If you have both an active WiFi connection and an active cellular data connection then your phone had two functional and valid interfaces each with its own gateway (a default route for data that can’t be sent to a local IP address) by which it can send data to the internet.
One, or both of these interfaces likely to have a layer of Network Address Translation sitting between it and the public internet. One or both may have both IPv4 and IPv6.
Most network software uses one of two transport protocols, TCP or UDP.
TCP is stateful and most of the heavy lifting is handled by the operating system. The transmitting party sends a stream of characters and the receiving party receives the stream of characters in the exact order that it is sent. TCP had no concept of message boundaries, it’s simply a stream of symbols from a sender to a receiver.
UDP is stateless.

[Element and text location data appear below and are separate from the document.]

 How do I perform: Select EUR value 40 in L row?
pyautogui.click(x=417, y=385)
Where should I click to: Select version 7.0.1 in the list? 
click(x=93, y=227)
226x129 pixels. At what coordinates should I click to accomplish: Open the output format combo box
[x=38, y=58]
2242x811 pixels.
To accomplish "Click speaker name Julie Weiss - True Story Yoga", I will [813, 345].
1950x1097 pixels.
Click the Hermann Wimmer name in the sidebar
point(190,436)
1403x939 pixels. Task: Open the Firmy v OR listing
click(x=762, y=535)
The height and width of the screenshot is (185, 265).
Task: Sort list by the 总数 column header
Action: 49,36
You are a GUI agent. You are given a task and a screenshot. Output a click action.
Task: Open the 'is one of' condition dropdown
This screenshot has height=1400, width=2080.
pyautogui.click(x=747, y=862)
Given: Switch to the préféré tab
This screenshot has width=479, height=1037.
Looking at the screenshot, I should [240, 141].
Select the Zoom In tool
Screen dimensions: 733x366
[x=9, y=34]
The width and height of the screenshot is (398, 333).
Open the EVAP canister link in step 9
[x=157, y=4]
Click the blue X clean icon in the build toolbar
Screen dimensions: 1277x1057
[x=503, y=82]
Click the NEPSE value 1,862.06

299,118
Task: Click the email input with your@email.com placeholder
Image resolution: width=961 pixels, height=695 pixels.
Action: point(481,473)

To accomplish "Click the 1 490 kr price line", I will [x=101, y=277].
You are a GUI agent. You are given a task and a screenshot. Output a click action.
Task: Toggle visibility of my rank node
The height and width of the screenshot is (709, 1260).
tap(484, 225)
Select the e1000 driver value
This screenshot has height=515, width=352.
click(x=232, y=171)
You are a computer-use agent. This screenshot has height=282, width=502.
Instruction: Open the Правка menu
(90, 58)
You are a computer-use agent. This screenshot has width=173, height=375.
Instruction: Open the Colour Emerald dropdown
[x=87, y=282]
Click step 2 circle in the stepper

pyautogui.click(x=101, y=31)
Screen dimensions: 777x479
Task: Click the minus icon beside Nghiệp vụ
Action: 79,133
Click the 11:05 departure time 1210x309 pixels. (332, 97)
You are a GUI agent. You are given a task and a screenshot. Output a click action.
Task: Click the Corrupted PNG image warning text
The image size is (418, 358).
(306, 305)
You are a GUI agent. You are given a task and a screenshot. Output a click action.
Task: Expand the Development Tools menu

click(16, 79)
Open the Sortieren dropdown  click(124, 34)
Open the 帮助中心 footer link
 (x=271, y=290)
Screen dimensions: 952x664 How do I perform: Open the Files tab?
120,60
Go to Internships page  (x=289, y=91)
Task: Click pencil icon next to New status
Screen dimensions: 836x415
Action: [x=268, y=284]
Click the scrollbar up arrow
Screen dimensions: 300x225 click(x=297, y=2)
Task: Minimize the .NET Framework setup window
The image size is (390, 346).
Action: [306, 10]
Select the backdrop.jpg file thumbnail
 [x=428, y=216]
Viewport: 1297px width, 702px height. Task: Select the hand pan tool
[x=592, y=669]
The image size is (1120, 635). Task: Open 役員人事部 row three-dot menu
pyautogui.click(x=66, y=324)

The transmitting party simply sends a message of some size and it either arrives at the receiver intact or it doesn’t.
The sender and receiver are identified by a combination of IP Address and Port, which when used together, form what’s called a *socket*. Communication occurs between sockets, not between physical devices.
A cellular device could in theory use both a socket on a WiFi interface and a socket on a cellular interface to communicate with an application server of some sort but taking advantage of the multiple network paths would require both the client and server software to be aware of the fact that multiple paths exist and that they can be used for improved data transfer.
This is certainly possible, but it puts a lot of heavy lifting on the application developer without providing a lot of benefits.